Thursday, August 23, 2012

Ryan joins McCain in mocking the 'health of the mother'

Four years ago, Barack Obama beat John McCain among women voters by a healthy 13-point margin. That gap was doubtless made larger by McCain's shameful performance in the final presidential debate, when during an exchange about reproductive rights he used air quotes to mock the very idea of the "health of the mother." Now, just as the Republican Party risks immolating itself with a draconian anti-abortion platform consistent with the views of Missouri Senate candidate Todd Akin, Americans are learning that Paul Ryan, too, dismissed the health of the mother exception as "a loophole wide enough to drive a Mack truck through."

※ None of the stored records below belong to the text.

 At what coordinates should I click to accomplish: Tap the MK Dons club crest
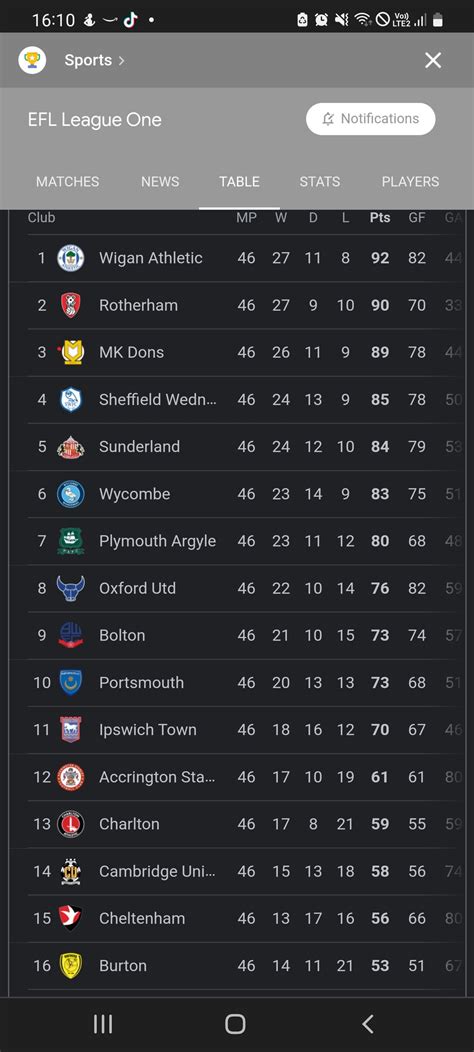[x=72, y=352]
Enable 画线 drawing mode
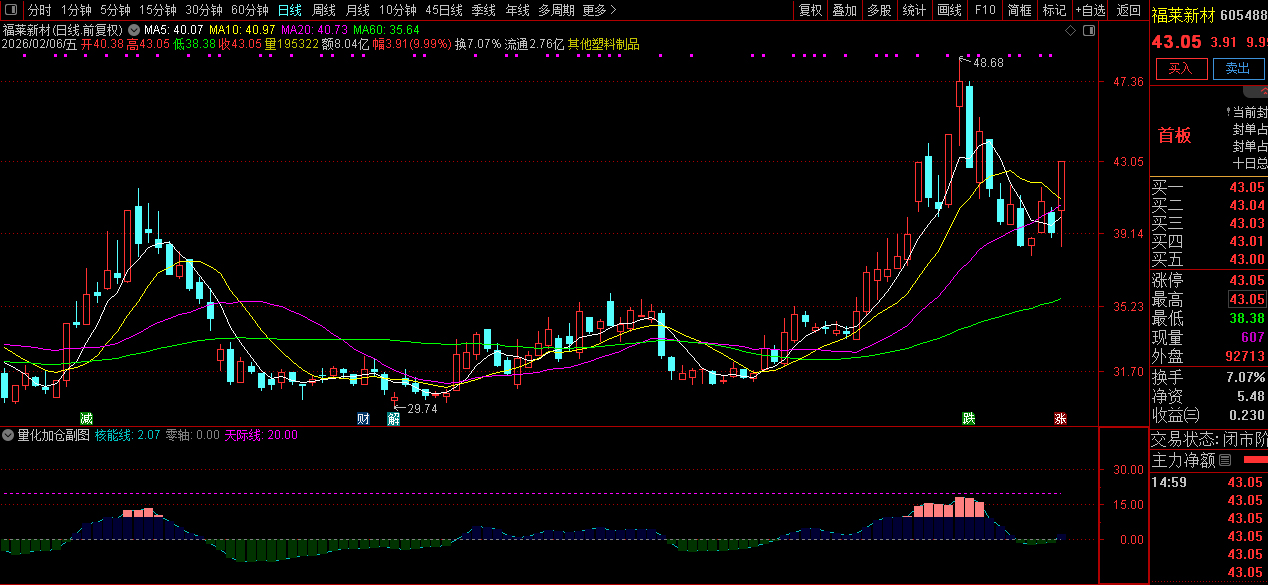 pos(949,10)
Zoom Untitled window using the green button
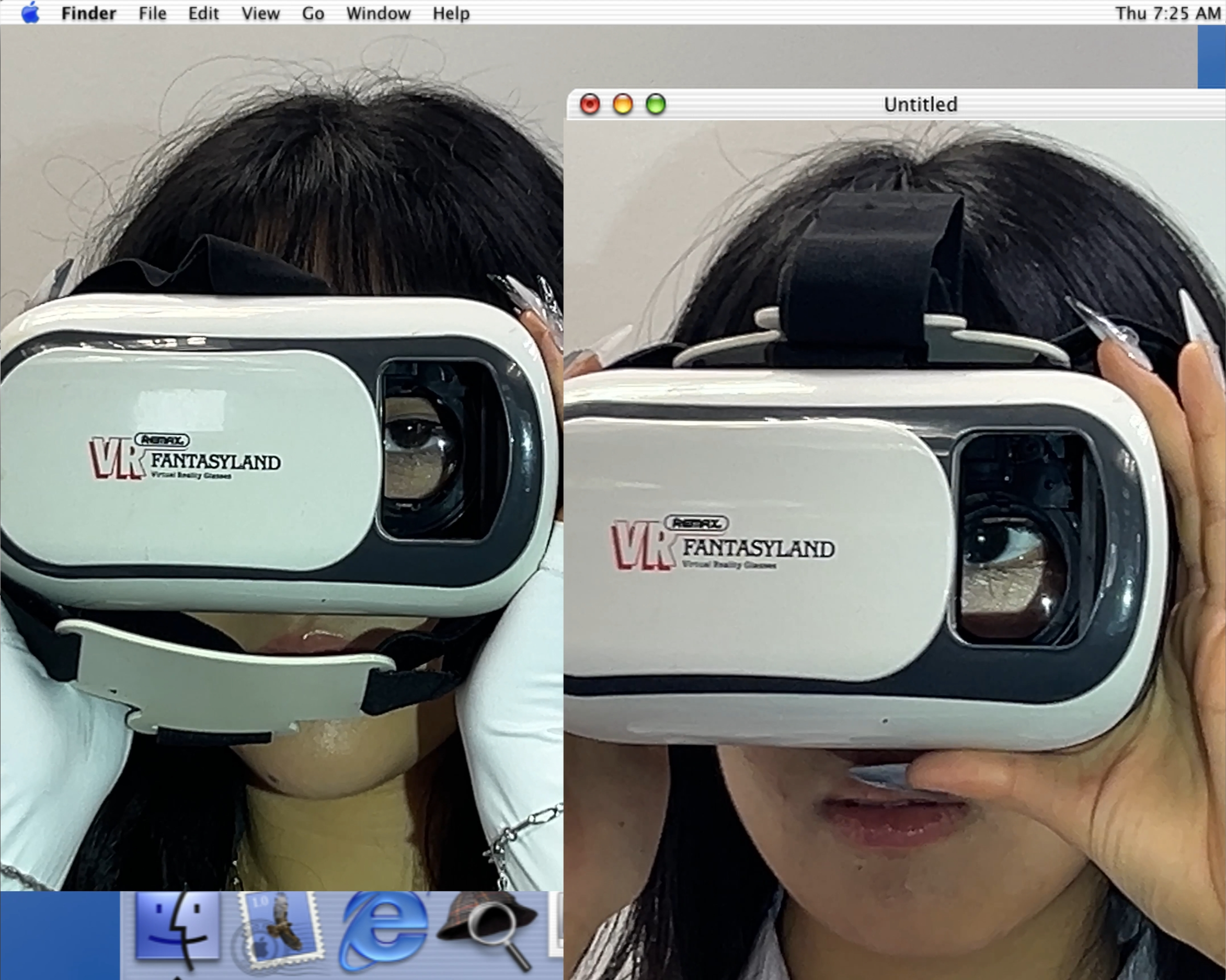1226x980 pixels. [x=656, y=105]
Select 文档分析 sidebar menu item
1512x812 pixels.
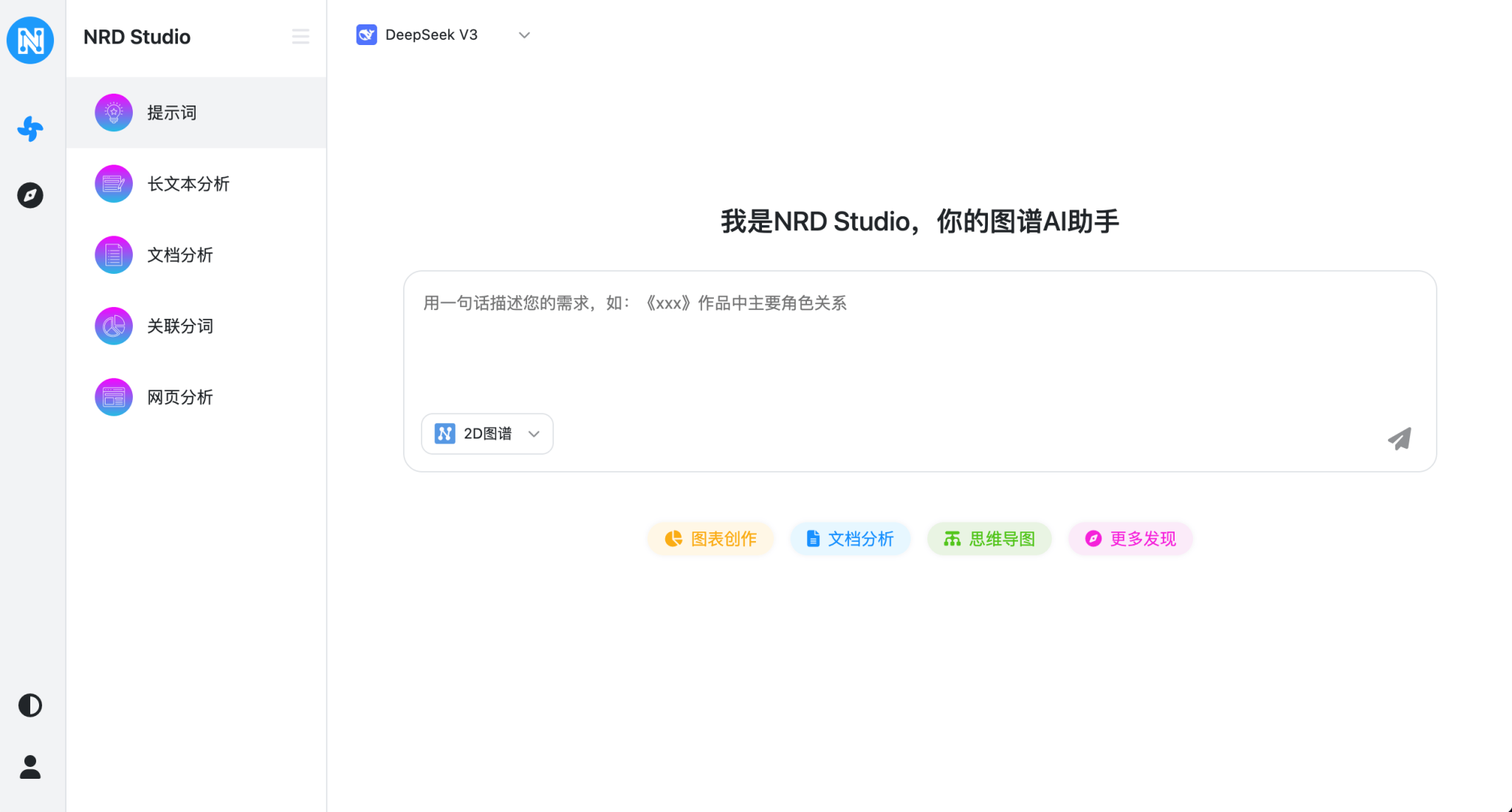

Ryan's jaw-dropping disregard for the health and safety of American women came during the 2000 debate over the so-called "partial birth abortion" bill. As NPR explained, the very rare intact dilation and extraction (used only 2,200 times out of 1.3 million procedures performed in 2000) was resorted to precisely to protect the health of the woman in certain late-term pregnancies. The alternative, NPR noted, "can involve substantial blood loss and may increase the risk of lacerating the cervix, potentially undermining the woman's ability to bear children in the future."

Mitt Romney's new running mate was having none of it. During a House debate on April 5, 2000, Wisconsin Rep. Tammy Baldwin told the House that "the women I have spoken to wanted nothing more than to have a child and were devastated to learn that their babies could not survive outside the womb. They made difficult decisions with their doctors and families to terminate pregnancies, to preserve their own health and in many cases their ability to try to have a child again." Afterward, Paul Ryan rose to denounce that position:

Mr. Speaker. I just have to take issue with the comments that have been preceding this debate. This is not a political issue. This is a human issue. Let me just say this to all of my colleagues who are about to vote on this issue, on the motion to recommit. The health exception is a loophole wide enough to drive a Mack truck through it. The health exception would render this ban virtually meaningless.